Gun range owner exploring bid for Arkansas governor
LITTLE ROCK, Ark. (AP) — A gun-rights advocate who declared her firing range “Muslim-free” said Tuesday she’s exploring challenging Arkansas’ governor in the state’s Republican primary next year.
Jan Morgan, 54, owner of the Gun Cave Indoor Firing Range in Hot Springs, said she’s forming an exploratory committee for next year’s governor’s race and will soon launch a listening tour around the state. Republican Gov. Asa Hutchinson, who was first elected in 2014, announced in May he was seeking re-election.
In a Facebook post announcing the exploratory committee, Morgan criticized Hutchinson as someone who “campaigns like a conservative Republican but governs like a liberal Democrat.” Morgan said she did not have a set timeframe for making a decision on whether to run.
“People have by the thousands come to me and said you’re the only person with a large enough base to do something about the problems we’re having in our state and to deal with the establishment Republican Party that is not listening to the needs of the people,” Morgan told The Associated Press.
Morgan, who appears frequently on cable television as a commentator, in 2014 said her gun range would be a “Muslim-free zone” because of safety concerns. At the time, she said she viewed Islam as a “theocracy/terrorist organization, not a religion.” Morgan said Tuesday that decision is still in effect.

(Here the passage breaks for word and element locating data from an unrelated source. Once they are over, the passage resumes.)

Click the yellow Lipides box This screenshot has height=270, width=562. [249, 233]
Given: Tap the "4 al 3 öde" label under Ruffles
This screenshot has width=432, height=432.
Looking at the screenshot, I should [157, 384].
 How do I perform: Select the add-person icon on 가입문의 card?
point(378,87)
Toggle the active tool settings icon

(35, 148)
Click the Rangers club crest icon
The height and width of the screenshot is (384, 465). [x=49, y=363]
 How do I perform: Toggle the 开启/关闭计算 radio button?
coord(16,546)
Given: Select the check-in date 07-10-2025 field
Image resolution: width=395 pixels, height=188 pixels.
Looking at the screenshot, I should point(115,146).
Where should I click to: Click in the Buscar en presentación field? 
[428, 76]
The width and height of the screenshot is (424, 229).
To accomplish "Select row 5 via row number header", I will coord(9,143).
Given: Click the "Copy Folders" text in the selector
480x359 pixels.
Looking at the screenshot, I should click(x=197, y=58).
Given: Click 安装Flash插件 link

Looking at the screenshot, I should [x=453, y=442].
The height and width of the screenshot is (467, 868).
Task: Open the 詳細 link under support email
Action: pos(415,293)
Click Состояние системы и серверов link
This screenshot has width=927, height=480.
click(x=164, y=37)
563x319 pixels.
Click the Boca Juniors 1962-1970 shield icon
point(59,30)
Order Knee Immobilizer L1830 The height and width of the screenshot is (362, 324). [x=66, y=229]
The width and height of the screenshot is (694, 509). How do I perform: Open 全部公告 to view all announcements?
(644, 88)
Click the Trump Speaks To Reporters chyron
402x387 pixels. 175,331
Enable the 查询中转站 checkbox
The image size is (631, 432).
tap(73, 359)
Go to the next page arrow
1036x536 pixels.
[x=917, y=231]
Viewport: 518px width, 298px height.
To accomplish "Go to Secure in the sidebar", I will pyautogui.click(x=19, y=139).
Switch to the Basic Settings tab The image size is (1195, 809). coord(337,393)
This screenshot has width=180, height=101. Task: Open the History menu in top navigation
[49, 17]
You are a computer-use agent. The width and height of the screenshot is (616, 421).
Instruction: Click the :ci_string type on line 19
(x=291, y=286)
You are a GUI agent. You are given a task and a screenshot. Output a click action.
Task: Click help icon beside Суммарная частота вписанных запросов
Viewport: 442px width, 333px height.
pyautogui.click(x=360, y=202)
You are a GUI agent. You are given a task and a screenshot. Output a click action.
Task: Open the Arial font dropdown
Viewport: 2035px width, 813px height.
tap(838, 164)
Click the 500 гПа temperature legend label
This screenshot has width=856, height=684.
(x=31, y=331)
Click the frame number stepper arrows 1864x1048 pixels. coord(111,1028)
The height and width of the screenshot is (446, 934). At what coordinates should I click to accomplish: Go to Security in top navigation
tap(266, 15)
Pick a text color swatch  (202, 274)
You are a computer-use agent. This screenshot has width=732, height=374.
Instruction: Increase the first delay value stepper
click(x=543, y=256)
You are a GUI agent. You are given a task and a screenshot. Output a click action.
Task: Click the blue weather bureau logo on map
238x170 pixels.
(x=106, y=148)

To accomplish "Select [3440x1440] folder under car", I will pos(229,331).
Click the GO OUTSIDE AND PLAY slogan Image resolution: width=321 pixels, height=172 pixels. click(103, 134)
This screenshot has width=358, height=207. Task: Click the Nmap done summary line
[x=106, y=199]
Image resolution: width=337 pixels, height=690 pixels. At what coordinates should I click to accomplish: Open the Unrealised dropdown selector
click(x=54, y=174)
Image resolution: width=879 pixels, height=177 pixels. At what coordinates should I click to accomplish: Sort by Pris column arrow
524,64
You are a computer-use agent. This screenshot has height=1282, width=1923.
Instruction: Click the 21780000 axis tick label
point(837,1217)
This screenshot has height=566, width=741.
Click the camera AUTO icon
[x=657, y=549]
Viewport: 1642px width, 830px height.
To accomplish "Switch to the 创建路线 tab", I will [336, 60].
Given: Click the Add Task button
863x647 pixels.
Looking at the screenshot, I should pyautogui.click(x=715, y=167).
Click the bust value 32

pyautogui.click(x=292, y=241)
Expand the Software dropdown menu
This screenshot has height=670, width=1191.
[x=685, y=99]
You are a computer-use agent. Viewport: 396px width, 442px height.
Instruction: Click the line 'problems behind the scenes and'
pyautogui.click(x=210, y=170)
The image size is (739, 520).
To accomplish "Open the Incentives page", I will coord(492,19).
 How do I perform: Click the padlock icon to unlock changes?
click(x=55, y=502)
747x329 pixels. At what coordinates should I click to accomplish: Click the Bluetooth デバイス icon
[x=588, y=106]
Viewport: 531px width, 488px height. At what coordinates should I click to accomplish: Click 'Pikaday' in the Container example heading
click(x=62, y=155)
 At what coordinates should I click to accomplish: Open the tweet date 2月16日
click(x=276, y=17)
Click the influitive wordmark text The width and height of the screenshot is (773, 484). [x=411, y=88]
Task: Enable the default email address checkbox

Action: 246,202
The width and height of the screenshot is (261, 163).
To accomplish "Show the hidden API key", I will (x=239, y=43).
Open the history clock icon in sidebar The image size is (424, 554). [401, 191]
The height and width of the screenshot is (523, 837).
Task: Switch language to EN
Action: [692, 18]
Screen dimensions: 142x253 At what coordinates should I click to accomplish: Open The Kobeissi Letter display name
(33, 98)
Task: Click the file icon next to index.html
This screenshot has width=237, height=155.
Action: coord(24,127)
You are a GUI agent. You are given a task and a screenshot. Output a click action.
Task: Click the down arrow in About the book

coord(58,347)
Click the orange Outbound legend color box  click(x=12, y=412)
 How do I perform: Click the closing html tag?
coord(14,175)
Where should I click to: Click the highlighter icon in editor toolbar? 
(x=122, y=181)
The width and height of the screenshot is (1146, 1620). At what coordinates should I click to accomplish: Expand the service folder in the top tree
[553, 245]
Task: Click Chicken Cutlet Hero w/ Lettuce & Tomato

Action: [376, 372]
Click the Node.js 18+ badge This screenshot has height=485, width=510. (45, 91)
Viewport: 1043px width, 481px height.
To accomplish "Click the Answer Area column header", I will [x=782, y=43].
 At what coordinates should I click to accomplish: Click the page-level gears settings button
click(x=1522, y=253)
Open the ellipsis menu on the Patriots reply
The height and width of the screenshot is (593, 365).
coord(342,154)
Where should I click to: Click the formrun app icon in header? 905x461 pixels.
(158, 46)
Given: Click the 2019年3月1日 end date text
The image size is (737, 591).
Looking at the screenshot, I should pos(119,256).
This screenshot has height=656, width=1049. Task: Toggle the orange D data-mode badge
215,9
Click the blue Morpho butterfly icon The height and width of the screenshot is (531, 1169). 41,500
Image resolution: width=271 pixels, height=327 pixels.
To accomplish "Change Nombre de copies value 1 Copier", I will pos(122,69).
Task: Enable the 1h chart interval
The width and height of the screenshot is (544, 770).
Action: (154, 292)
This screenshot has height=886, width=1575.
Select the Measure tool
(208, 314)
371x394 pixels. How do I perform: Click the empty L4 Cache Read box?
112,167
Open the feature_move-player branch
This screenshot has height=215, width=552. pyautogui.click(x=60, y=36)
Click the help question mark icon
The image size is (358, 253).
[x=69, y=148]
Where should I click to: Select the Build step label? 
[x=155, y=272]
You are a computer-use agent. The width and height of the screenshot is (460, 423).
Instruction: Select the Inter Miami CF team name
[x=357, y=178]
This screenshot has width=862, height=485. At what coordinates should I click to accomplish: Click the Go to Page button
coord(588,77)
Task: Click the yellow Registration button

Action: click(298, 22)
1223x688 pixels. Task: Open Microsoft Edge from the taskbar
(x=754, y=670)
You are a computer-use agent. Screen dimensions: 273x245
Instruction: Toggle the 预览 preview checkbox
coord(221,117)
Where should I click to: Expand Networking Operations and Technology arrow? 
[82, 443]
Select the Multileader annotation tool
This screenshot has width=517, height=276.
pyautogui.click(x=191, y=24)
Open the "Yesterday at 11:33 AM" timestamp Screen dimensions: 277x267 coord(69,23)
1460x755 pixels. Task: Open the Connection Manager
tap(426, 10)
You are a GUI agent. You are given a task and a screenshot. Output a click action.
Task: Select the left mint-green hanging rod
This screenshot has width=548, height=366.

Morgan criticized Hutchinson for, among other things, his push to keep the state’s hybrid Medicaid expansion. More than 300,000 people are covered through the program, which uses Medicaid funds to purchase private insurance for low-income residents. Morgan said her exploratory committee would offer details later on what she would propose doing with the expansion program. She also singled out his opposition to legislation restricting which restrooms transgender people could use.
Morgan appeared before legislative committees earlier this year to oppose a measure exempting college sporting events from a new law expanding where concealed handguns are allowed. The Legislature approved the stadium exemption and Hutchinson signed it into law after the Southeastern Conference and other athletic groups urged them to make the exception. She also supported legislation that stalled before a committee allowing someone to carry a concealed handgun without a permit, a right she argues the state’s constitution already allows.
Hutchinson’s campaign did not directly respond to Morgan’s criticism. Hutchinson in July reported having more than $1.1 million in the bank for his re-election bid. So far, no Democrats have announced they’re running against Hutchinson.
“We recognize that with 2018 being an election year there might be opposition and folks will consider and explore a run for political office. Explorations will happen, it is a normal part of the political process,” Jon Gilmore, Hutchinson’s chief political strategist, said in an email.